Expected performance improvements¶
Without detailed analysis, it is difficult to say precisely how much performance improvement should be expected from running in parallel. As a rule of thumb, it is worthwhile adding more processes as long as the number of degrees of freedom per process is more than around 50000. This is explored in some depth in the main Firedrake paper. Additionally, most of the finite element calculations performed by Firedrake are limited by the memory bandwidth of the machine. You can measure how the achieved memory bandwidth changes depending on the number of processes used on your machine using STREAMS.
Parallel garbage collection¶
As of the PETSc v3.18 release (which Firedrake started using October 2022), there should no longer be any issue with MPI distributed PETSc objects and Python’s internal garbage collector. If you previously disabled the Python garbage collector in your Firedrake scripts, we now recommend you turn garbage collection back on. Randomly hanging or deadlocking parallel code should be debugged and any suspected issues reported by getting in touch.
Using MPI Communicators¶
By default, Firedrake parallelises across MPI_COMM_WORLD
. If you
want to perform a simulation in which different subsets of processes
perform different computations (perhaps solving the same PDE for
multiple different initial conditions), this can be achieved by using
sub-communicators. The mechanism to do so is to provide a
communicator when building the Mesh()
you will perform the
simulation on, using the optional comm
keyword argument. All
subsequent operations using that mesh are then only collective over
the supplied communicator, rather than MPI_COMM_WORLD
. For
example, to split the global communicator into two and perform two
different simulations on the two halves we would write.
from firedrake import *
comm = COMM_WORLD.Split(COMM_WORLD.rank % 2)

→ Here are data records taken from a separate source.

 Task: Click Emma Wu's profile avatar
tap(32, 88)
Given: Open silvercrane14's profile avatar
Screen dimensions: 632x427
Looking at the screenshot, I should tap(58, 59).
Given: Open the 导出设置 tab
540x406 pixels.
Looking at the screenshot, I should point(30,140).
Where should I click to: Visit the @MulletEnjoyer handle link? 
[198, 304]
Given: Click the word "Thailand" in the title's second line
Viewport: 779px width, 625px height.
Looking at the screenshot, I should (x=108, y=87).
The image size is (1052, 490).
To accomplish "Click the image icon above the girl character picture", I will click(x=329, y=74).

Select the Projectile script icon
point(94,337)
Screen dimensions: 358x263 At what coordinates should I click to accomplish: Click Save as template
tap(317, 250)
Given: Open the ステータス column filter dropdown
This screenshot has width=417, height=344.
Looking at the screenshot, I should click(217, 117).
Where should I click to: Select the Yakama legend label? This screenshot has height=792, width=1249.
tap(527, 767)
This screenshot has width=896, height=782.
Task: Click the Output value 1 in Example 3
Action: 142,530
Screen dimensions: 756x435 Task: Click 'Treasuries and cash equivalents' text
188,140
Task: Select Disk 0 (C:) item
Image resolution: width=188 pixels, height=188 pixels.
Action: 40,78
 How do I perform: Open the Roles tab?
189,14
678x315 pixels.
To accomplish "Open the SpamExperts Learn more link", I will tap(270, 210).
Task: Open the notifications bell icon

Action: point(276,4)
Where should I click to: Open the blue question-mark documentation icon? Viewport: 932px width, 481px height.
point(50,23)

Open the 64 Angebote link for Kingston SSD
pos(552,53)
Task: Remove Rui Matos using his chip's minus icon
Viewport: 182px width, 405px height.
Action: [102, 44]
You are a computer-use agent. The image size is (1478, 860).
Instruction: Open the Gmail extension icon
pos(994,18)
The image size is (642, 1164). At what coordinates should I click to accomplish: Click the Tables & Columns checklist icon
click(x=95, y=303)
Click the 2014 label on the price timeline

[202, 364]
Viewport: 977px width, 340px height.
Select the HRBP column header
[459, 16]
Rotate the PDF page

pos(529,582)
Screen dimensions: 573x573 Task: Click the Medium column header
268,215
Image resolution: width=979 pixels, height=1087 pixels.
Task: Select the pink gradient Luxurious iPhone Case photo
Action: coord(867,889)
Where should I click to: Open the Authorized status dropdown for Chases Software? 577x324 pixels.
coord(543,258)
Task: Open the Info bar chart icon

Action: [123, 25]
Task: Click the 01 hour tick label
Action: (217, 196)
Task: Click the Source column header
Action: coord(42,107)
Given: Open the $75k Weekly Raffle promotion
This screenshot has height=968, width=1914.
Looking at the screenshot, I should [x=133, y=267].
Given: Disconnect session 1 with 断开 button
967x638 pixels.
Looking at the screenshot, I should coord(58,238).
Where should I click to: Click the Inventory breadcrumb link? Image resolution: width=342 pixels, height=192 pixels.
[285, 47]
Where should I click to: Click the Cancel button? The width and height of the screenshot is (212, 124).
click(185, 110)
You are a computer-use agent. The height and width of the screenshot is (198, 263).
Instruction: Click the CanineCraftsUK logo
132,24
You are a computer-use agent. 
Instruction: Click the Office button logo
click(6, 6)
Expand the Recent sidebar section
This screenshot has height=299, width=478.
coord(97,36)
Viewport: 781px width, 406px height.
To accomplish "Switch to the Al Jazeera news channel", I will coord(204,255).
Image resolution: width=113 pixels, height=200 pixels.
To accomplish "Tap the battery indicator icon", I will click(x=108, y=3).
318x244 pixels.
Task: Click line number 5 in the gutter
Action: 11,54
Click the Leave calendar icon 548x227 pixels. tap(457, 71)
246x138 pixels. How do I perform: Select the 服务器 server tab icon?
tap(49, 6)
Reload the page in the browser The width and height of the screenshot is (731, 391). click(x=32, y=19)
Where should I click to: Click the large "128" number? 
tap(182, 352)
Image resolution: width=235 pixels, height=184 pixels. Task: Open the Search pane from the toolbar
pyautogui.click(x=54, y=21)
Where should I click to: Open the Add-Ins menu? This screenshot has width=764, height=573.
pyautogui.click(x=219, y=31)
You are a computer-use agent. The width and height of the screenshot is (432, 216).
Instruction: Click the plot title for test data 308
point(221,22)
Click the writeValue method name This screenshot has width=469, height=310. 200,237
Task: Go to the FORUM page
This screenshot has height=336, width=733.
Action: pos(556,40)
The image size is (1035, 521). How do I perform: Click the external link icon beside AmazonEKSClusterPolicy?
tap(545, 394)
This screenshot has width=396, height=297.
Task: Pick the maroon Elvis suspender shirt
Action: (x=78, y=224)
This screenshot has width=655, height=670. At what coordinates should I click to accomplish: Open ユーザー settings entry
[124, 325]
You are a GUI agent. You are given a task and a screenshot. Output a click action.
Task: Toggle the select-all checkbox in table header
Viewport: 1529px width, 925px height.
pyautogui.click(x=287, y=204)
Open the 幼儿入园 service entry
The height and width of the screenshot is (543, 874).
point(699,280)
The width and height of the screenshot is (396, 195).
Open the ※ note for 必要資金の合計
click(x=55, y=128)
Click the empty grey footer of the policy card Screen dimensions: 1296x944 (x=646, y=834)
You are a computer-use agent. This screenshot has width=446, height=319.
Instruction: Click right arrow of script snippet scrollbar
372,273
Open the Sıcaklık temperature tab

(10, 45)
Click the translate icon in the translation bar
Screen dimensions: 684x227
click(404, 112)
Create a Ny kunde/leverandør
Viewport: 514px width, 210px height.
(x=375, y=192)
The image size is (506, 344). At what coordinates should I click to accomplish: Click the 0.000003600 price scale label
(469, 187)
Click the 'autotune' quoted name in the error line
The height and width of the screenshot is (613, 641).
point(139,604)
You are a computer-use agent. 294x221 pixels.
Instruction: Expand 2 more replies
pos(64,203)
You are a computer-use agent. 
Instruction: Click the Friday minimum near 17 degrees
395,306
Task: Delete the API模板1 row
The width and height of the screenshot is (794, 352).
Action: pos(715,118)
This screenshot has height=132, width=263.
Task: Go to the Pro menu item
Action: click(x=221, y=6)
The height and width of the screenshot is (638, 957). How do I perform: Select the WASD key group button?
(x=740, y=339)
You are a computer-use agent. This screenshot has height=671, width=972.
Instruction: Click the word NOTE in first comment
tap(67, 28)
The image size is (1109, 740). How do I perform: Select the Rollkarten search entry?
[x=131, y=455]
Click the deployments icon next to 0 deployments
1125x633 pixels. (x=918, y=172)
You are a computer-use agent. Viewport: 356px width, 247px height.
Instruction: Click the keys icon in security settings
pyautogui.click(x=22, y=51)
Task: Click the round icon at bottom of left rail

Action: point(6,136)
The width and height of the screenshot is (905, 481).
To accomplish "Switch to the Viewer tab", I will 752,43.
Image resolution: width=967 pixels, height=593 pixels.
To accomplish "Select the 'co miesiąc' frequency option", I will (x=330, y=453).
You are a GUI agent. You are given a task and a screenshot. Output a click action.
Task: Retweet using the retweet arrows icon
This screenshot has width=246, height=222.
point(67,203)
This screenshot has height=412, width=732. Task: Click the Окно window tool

if COMM_WORLD.rank % 2 == 0:
# Even ranks create a quad mesh
mesh = UnitSquareMesh(N, N, quadrilateral=True, comm=comm)
else:
# Odd ranks create a triangular mesh
mesh = UnitSquareMesh(N, N, comm=comm)
...
Note
If you need to create Firedrake meshes on different communicators,
then usually the best approach is to use the Ensemble
,
which manages splitting MPI communicators and communicating
Function
objects between the split communicators. More
information on using the Ensemble
can be found
here.
To access the communicator a mesh was created on, we can use the
mesh.comm
property, or the function mesh.mpi_comm
.
Warning
Do not use the internal mesh._comm
attribute for communication.
This communicator is for internal Firedrake MPI communication only.